Und plötzlich war da jemand, der nicht mehr gehen sollte
Bis er plötzlich kam – und blieb. Gefühle auslöste, die neu waren. Zuneigung, Eifersucht, Zärtlichkeit. Mir aber auch Gefühle entgegenbrachte, die mich in der Intensität überwältigten, streckenweise überforderten. Ich genoss die wunderschönen Stunden meines neuen Glücks, doch kämpfte trotzdem oft genug mit dem Gefühl der persönlichen Freiheitsberaubung durch jemanden, der mich einfach nur lieben wollte. Doch auch der Abschied vom Alleinsein will gelernt sein.
Also, hallo Beziehung. Die Bindungsfreudigen spüren vielleicht nur den Aufbruch, die Freude der neuen Gemeinsamkeit, den neuen Zusammenhalt der Beziehung. Für mich, die früh und lange allein durch die Welt gezogen ist, diese Welt mit meiner leicht naiven und stets unbeschwerten Art unsicher machte, die es gewohnt war, stets nur nach meiner eigenen Nase zu tanzen, für mich war es ein großer Abschied in eine ungewohnte Zeit zu zweit. Wie viel ist man zu zweit zusammen? Oder wie oft, wenn man zusammen ist, allein? „The noble art of letting go“ heißt eins meiner Lieblingslieder eines kaum bekannten Künstlers. So wahr.

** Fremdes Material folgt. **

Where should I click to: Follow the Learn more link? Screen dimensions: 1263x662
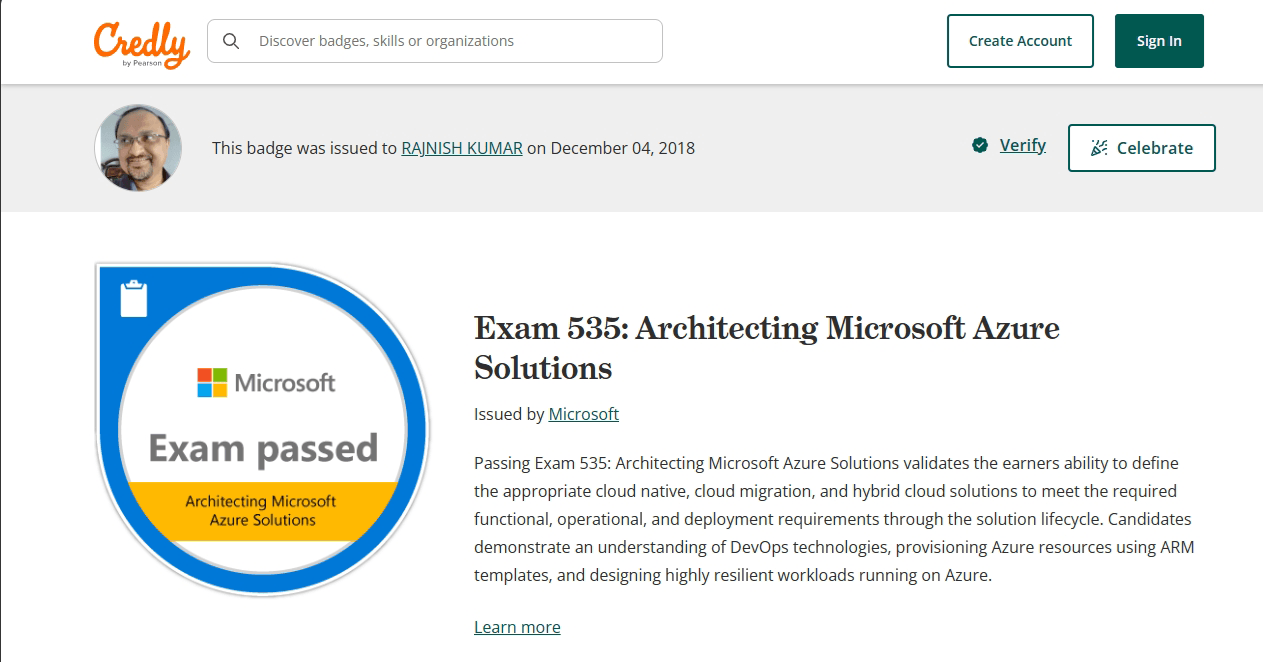(517, 627)
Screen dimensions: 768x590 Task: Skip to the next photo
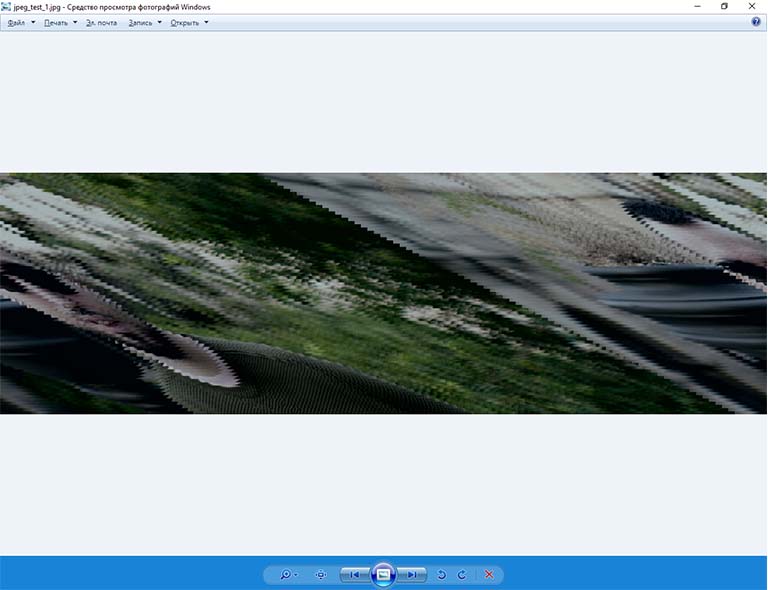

Wider gesellschaftlicher Beziehungsnormen
Ich war verliebt. Das erkannte ich. Aber ich löste mich trotzdem nur schwerlich, zögerlich, vielleicht ein bisschen ängstlich von meinen alten Gewohnheiten. Ich musste lernen, Platz einzuräumen, Kompromisse einzugehen. Ich musste lernen zu entscheiden: Wie viel von mir gebe ich? Wie viel braucht er von mir? Alles? Wie viel bekomme ich zurück? Wie eng zusammen bedeutet dieses neue Zusammensein? Wie viel Freiheit behalte ich für mich? Ich merkte, wie wichtig es ist, hier Vorstellungen von gesellschaftlichen Normen komplett auszublenden. Es gibt kein Patentrezept wie intensiv, wie unabhängig, wie nah eine Beziehung gelebt werden muss. In meinem Fall war es kein Liebesrausch. Es war eher ein langsamer, dafür ein sehr schöner und bewusster Prozess.
Es ging und geht immer darum, die Balance der Freiheit zu finden. Und nach dem Kennenlernen, nach dem Feststellen, dass man gemeinsam etwas aufbauen und zusammensein möchte, den Absprung aus dem Singleleben zu finden. Der, und das gebe ich gerne zu, mir eben auch Angst machte. Natürlich würde ich die spontanen Weggehabende vermissen, die Unabhängigkeit, tun und lassen zu können was ich wollte, keine Rücksicht auf eine andere Person nehmen zu müssen. Die faulen Filmabende mit kitschigen Liebesfilmen, das unaufgeräumte Schlafzimmer, der Kühlschrank, dessen Inhalt eine normal-kochende Person vor Verzweiflung bestimmt gleich zum nächsten Supermarkt rennen lassen würde.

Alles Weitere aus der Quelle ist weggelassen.